**Aim of the task**
Taking the data below line by line, count those that include the word "button" and report the number alone.

**Collected data**
Start of Block

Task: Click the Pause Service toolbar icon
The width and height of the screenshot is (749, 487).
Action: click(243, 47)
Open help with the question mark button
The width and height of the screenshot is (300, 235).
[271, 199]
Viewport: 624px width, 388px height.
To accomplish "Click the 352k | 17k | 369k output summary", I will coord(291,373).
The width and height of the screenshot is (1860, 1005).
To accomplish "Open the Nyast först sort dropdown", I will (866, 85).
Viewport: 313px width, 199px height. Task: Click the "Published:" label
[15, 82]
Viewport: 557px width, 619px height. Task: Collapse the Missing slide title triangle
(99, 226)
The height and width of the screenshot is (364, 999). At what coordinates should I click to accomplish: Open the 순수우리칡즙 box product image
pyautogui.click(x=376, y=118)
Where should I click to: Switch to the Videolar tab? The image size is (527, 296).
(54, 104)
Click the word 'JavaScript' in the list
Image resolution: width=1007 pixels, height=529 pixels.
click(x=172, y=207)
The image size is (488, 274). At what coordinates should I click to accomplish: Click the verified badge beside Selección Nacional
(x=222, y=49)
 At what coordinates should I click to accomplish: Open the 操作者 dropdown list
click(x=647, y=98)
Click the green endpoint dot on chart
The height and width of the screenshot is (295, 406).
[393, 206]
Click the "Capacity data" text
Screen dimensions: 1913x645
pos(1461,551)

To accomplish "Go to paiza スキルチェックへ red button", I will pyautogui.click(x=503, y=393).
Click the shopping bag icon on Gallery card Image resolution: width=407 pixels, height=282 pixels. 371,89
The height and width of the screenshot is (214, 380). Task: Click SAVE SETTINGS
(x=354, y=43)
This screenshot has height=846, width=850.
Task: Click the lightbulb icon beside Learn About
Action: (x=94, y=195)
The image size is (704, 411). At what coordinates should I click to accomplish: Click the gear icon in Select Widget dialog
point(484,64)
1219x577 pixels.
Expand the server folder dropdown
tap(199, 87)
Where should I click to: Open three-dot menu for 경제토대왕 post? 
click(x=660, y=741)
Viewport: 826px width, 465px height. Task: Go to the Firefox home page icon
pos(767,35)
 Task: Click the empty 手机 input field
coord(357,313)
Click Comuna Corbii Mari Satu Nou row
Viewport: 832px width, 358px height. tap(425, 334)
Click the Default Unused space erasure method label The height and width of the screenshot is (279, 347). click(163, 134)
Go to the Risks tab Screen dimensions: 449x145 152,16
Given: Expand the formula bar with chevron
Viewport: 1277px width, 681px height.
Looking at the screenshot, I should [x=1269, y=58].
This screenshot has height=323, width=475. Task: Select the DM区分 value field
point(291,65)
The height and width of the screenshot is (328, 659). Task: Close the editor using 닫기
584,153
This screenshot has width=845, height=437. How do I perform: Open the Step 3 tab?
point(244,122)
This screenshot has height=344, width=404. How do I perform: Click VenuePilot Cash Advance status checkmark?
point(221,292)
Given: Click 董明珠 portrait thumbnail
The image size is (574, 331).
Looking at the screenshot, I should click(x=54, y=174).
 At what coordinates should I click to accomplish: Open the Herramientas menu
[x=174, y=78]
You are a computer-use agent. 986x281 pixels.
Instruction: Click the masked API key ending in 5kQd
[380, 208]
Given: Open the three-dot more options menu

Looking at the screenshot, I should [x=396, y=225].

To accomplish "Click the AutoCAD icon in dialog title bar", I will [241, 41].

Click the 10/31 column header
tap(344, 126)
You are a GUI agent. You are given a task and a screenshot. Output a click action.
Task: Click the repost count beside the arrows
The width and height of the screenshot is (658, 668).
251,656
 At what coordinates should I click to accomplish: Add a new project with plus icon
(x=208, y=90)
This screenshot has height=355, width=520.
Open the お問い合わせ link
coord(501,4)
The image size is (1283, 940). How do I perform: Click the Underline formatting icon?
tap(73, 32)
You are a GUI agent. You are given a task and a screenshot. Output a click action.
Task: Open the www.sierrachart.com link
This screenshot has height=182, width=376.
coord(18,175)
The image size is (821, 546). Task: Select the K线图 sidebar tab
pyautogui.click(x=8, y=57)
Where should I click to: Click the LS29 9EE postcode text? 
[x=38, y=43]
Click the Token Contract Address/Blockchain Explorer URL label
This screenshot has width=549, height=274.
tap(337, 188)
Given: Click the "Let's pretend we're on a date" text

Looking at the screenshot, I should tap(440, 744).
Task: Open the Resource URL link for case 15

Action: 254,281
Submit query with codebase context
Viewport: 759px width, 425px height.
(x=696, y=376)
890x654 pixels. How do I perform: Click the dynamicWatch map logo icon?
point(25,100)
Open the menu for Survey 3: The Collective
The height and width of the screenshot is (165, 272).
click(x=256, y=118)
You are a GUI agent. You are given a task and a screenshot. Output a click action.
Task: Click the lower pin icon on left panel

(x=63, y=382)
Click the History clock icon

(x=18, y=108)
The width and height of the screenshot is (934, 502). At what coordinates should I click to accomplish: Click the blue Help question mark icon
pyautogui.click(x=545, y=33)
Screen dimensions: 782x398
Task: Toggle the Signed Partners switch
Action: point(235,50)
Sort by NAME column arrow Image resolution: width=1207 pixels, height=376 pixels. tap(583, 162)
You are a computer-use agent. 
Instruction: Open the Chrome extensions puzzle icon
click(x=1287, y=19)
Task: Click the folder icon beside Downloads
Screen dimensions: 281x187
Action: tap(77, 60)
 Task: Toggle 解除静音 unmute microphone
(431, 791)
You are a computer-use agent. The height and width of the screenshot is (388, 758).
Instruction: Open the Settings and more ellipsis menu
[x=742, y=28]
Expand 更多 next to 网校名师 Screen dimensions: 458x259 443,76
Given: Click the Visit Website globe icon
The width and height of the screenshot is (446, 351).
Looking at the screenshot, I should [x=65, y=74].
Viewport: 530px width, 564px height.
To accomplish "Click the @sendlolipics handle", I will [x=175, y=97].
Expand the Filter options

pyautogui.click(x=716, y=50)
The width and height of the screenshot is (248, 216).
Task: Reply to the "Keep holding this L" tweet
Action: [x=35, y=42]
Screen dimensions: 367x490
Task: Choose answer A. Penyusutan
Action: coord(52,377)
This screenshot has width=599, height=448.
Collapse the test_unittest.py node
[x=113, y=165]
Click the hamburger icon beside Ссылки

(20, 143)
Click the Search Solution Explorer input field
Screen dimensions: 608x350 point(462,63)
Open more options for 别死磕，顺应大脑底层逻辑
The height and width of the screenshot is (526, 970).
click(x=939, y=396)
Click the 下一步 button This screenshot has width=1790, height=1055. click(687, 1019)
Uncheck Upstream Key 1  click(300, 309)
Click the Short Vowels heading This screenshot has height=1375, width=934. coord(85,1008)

End of Block

**Solution for this problem**
3